6. After manually correcting those errors noticed through visual comparison with the Book, I invoked the "C" language compiler on the (partially) corrected file. The compiler immediately pointed out additional errors I had overlooked in my visual inspection so I could also correct them by reference to the Book. I also noticed several errors in the listing printed in the Book. However, the programmer's intentions were obvious from the context of each error and were easily fixed. About fifty minutes later, I successfully compiled the file without error.

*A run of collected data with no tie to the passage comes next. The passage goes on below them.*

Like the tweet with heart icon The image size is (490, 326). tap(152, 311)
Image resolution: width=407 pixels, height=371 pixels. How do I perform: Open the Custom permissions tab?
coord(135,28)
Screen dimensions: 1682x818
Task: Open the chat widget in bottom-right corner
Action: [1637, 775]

7. The fourth step was to write a small test program to execute the DES code with the test vectors given at the end of the source code listing. This trivial program took less than 5 minutes to write. Unfortunately, the test did not succeed, meaning that at least one error went undetected by the compiler in either the code as printed in the Book or as scanned. Scrutinizing the code more closely, I quickly found another error in the printed version that was easily corrected. However, it still did not produce correct results. After about an hour of searching, I finally located the error in a list of numbers in a table -- another error in the printed version. By reference to the DES algorithm description in the first part of the Book, which includes the correct numbers in tabular form, I found and corrected the error.
8. At this point the test finally succeeded, so I knew I had a correct program. However, to increase my confidence further I tried a few other DES test vectors that were not included in the source code, but were openly published by the US National Institute of Standards and Technology (NIST). All passed. At this point it was beyond doubt that I had a correct, working copy of the DES source code identical to that on the Disk with all errors removed, including those printed in the Book as well as those added by the scanning process.
9. Finally, in about 40 minutes I wrote and debugged a "driver" program analogous to that included in the Crowell declaration. This driver program takes a sample plaintext file, encrypts it, displays the encrypted file in hexadecimal and then decrypts it.